Advanced Computing, Mathematics and Data
Staff Awards & Honors
August 2014
To Protect and Serve
PNNL's Multiscale Graph Analytics Framework for cyber security featured at GraphLab Conference
During July’s GraphLab Conference 2014, Sutanay Choudhury, a research scientist with Pacific Northwest National Laboratory’s Data Sciences group, hosted a demonstration showcasing M&Ms4Graphs, a graph analytics framework for cyber security. The work stems from the M&Ms4Graphs: Multi-scale, Multi-dimensional Graph Analytics Tools for Cyber Security project, which uses graph-theoretic models to provide continuous updates on system states as part of enabling a resilient (a system’s ability to function in the face of impediments) cyber infrastructure. The project is one of many backed by PNNL’s Asymmetric Resilient Cybersecurity Initiative and features a diverse team of computer scientists and mathematicians from both PNNL’s Fundamental & Computational Sciences and National Security directorates, including major contributors Peter Hui, Kiri Oler, Chase Dowling, Emilie Hogan, Mahantesh Halappanavar, and Sherman Beus.

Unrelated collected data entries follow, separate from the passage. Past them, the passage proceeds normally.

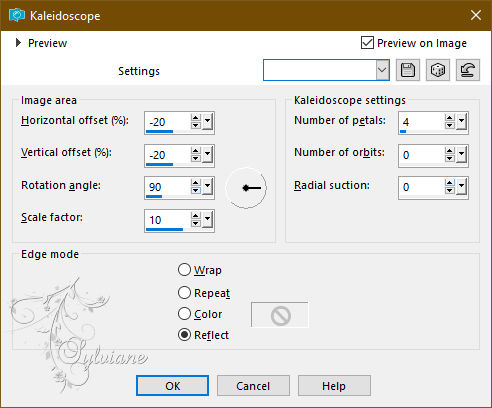Increase Radial suction with up arrow
The width and height of the screenshot is (492, 408).
pyautogui.click(x=450, y=183)
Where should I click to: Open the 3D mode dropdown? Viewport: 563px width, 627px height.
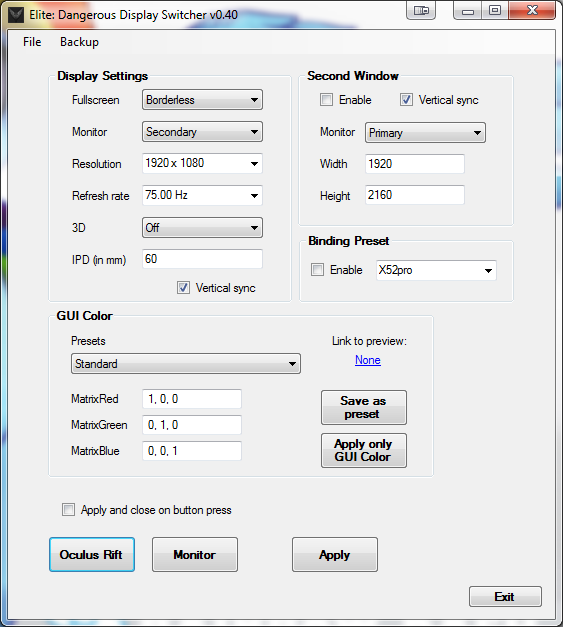[202, 228]
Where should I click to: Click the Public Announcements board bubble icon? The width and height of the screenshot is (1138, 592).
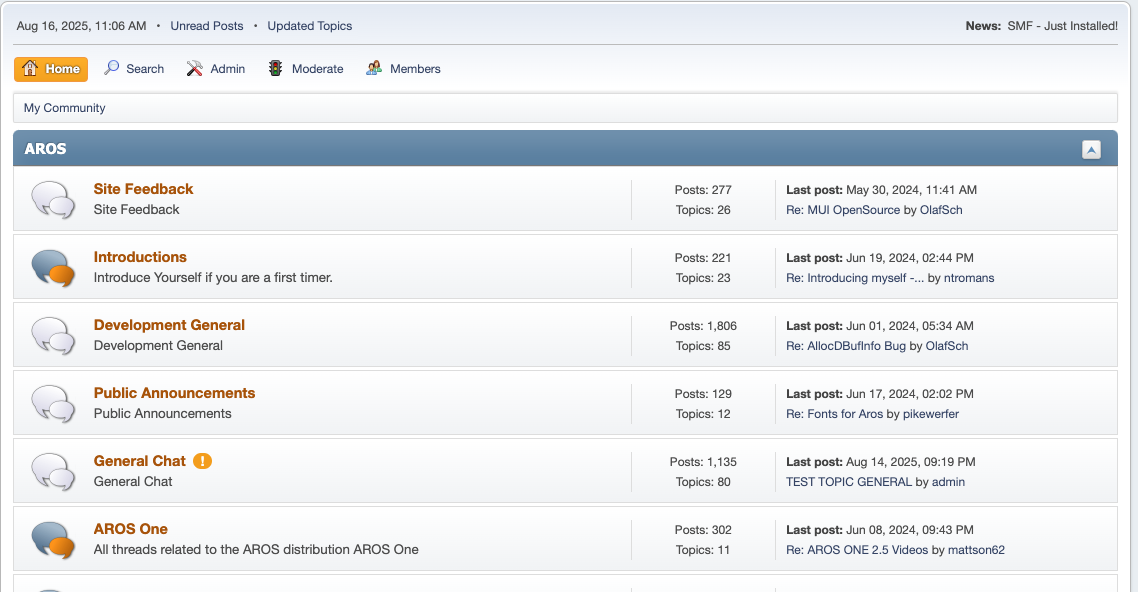coord(53,403)
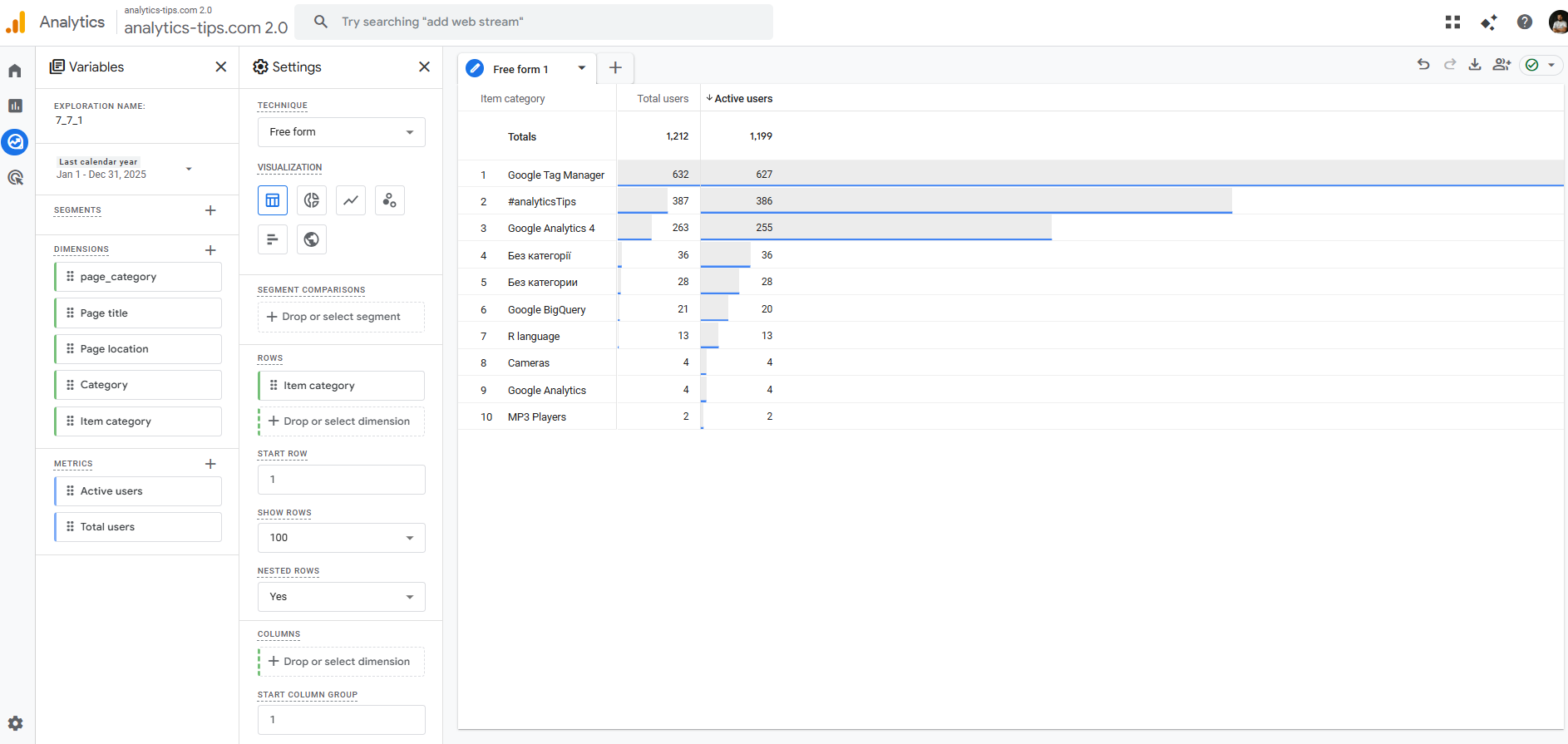
Task: Select the donut chart visualization icon
Action: [x=312, y=200]
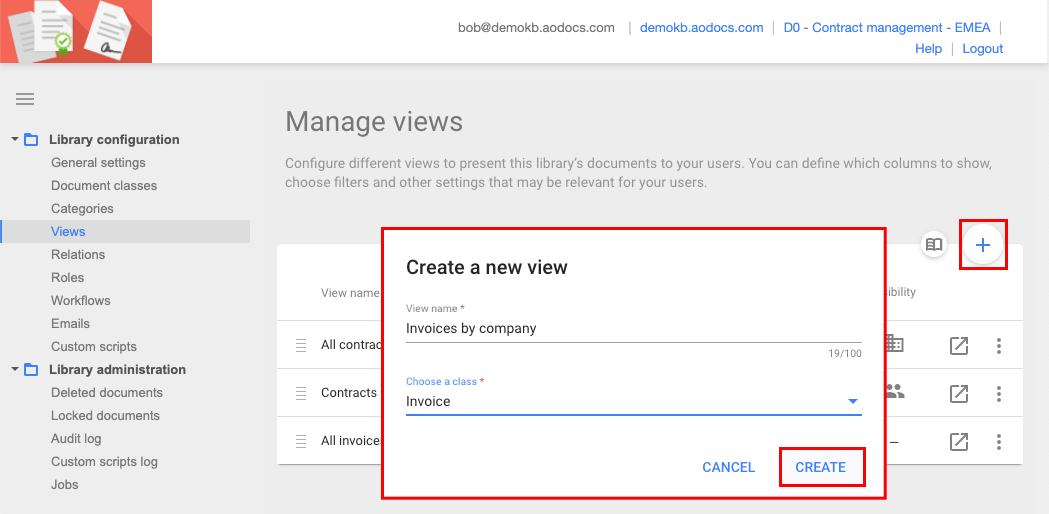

By studying information flows modeled as large-scale dynamic graphs, Choudhury and his colleagues developed a multiscale framework that can account for behaviors spanning from individual machines to enterprise levels within a cyber system. For the demonstration, Choudhury showed how they have leveraged the GraphLab distributed computing framework to compute a family of cyber security metrics.
The featured visualizations, built as a web application on the Amazon cloud and located here, show the machines in a cyber network. The machines are colored by their behavioral profiles, which are gleaned from the data. In the featured image, the polygon on the right summarizes important properties of the underlying data stream.
At the conference, Choudhury’s presentation received particular interest from the financial security domain, including representatives of a venture capital company and strategists from the Federal Reserve System.
“This attention marks a significant validation of the potential impact for graph-based analysis for cyber security applied to the financial security domain,” Choudhury said.
Held in San Francisco, GraphLab Conference 2014 was the third-annual event that unites experts in graph analytics and large-scale machine learning for a series of presentations, demonstrations, and exhibits. Exhibitors included major companies, such as Oracle Corp., YarcData, Neo Technology Inc. (Neo4j), and MongoDB Inc. Choudhury also showcased this demonstration during the recent Asymmetric Resilient Cybersecurity Initiative annual review held in Richland, Washington.